- Text segment:
****************

The present invention relates to a fast encoding technology of a video signal, and more particularly, to a technology of using a probability distribution of rate-distortion costs in order to accelerate prediction mode determination during an encoding process of an encoder.
Current video compression standards have been designed to enable intra screen prediction or inter screen prediction of various block sizes in order to effectively encode a video signal. For example, an H.264/advanced video coding (AVC) standard may divide a single 16×16 macro block into blocks having a size of 16×16, 16×8, 8×16, 8×8, 8×4, 4×8, or 4×4, and thereby perform prediction. Currently, a technology of predicting a video signal using further various blocks sizes compared to a related art is applied. Therefore, a high efficiency video coding (HEVC) standard having quad-tree coding structure is expected to perform prediction into various sizes ranging from a maximum of 64×64 to a minimum of 4×4.
A process of finding an optimal combination having the most excellent coding efficiency among combinations of prediction blocks with various sizes may be classified into (i) a splitting process and (ii) a pruning process. Initially, through the splitting process, prediction is performed for each size while splitting the largest block into small blocks and a rate-distortion value according thereto is stored. After repeating the above operation up to the smallest block, a sum of rate-distortion values of the smallest blocks is obtained and the obtained sum is compared with a rate-distortion value of a single upper block and thereby a smaller value therebetween is selected through the pruning process.

****************

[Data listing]
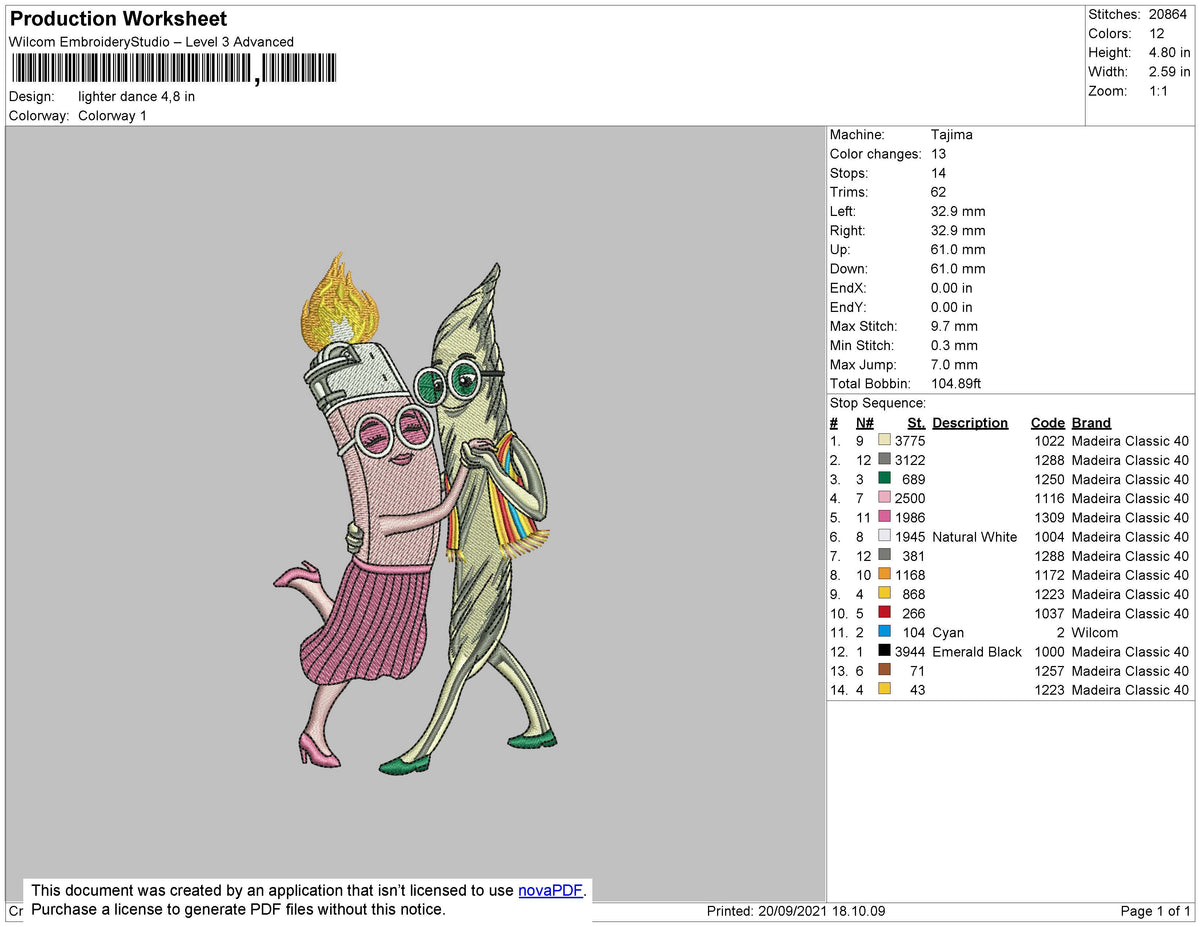Click the Description column header
Image resolution: width=1200 pixels, height=927 pixels.
point(970,423)
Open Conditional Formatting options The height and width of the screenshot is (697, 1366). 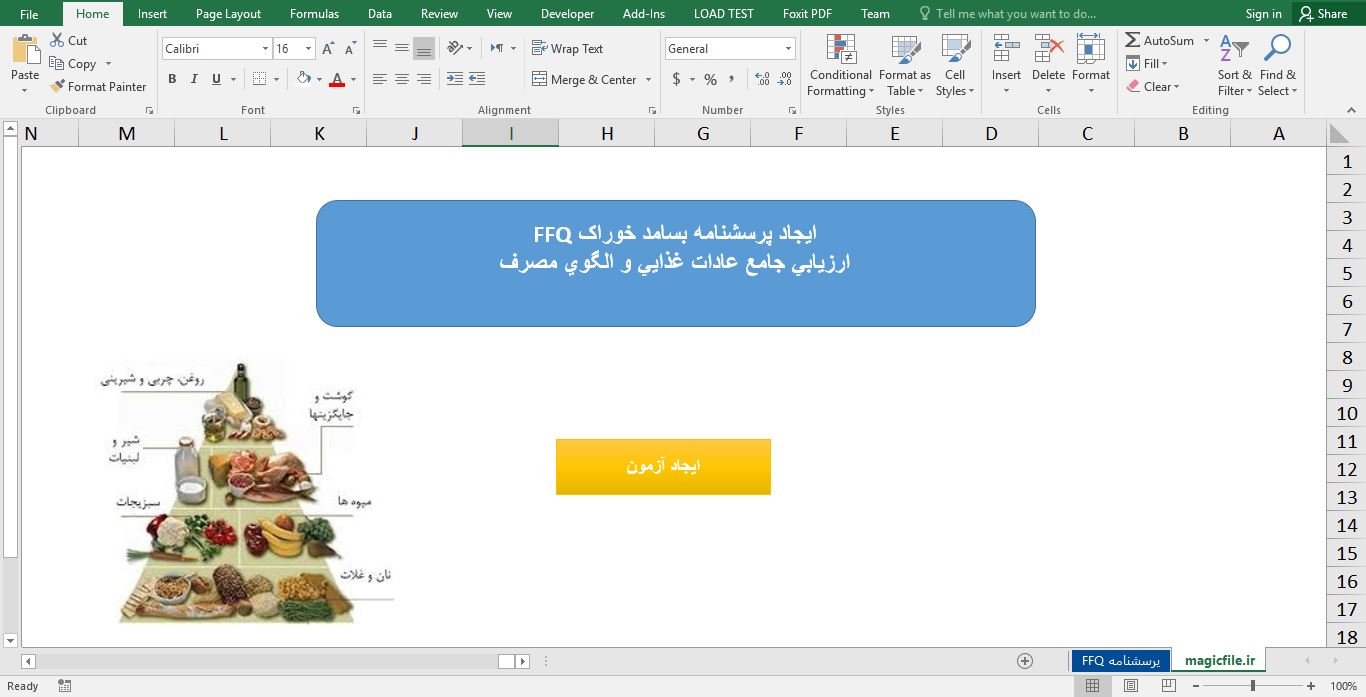pyautogui.click(x=839, y=65)
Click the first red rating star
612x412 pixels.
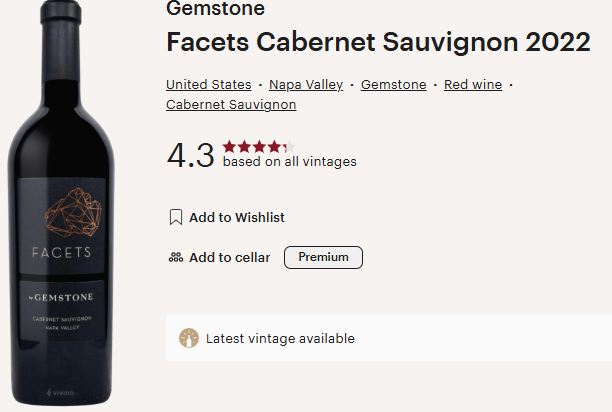click(229, 146)
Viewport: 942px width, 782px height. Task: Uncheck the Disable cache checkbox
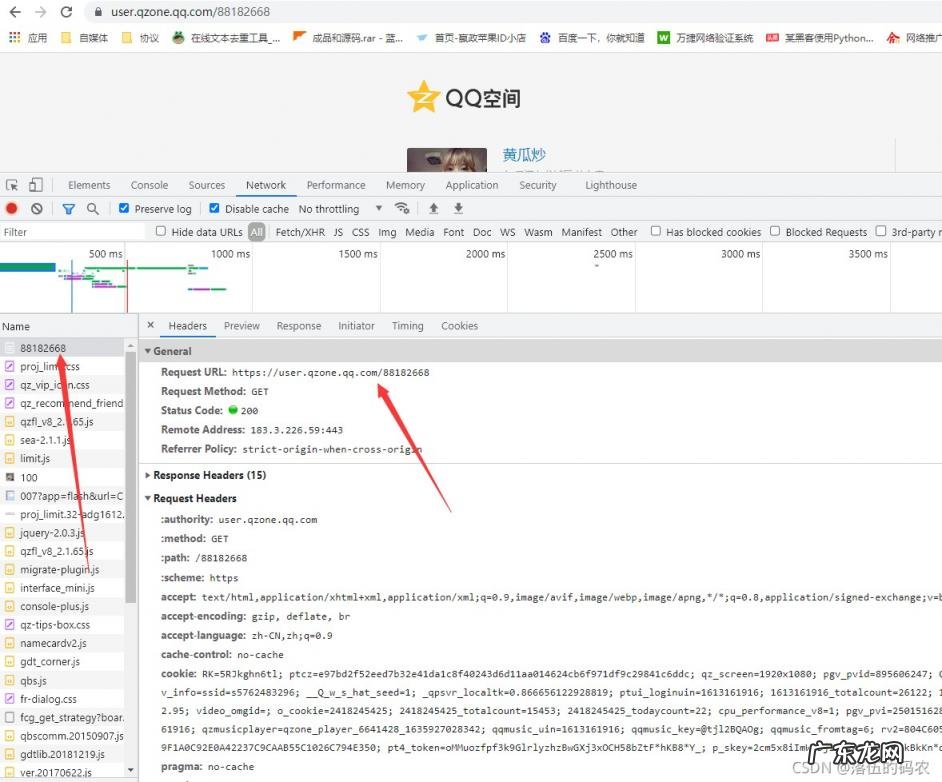pyautogui.click(x=214, y=209)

****************

- Problem:
Can you carry on the passage about video encoding, picking up after its final sentence on the pruning process?

- Output for this task:
In general, according to an increase and diversification in a prediction block size, compression efficiency is enhanced. Compression efficiency about a high definition video signal of FULL-HD, UHD, and the like, is improved. However, combinations of probable prediction blocks also further increase and thus, an operation amount of an encoder used to determine the optimal prediction mode significantly increases. In the case of HEVC, when a depth of 64×64 largest CU (LCU) is “0”, four (32×32) CUs may be present in depth 1, 16 (16×16) CUs may be present in depth 2, and 64 (8×8) CUs may be present in depth 3. Each 8×8 CU may be split to PUs having a size such as 8×8, 8×4, 4×8, 4×4, and the like, and thereby be predicted. To determine the most optimal prediction mode, intra screen prediction and inter screen prediction need to be performed with respect to all of CU depths and PU splitting during the aforementioned splitting process and pruning process, which significantly increases an operation amount of an encoder.
The present invention has been made in an effort to provide a fast prediction mode determination method of a video encoder that may remove an unnecessary operation of an encoder by selectively terminating early or omitting a splitting process and a pruning process based on a probability distribution of rate-distortion values, and thereby enables the encoder to quickly determine a prediction mode.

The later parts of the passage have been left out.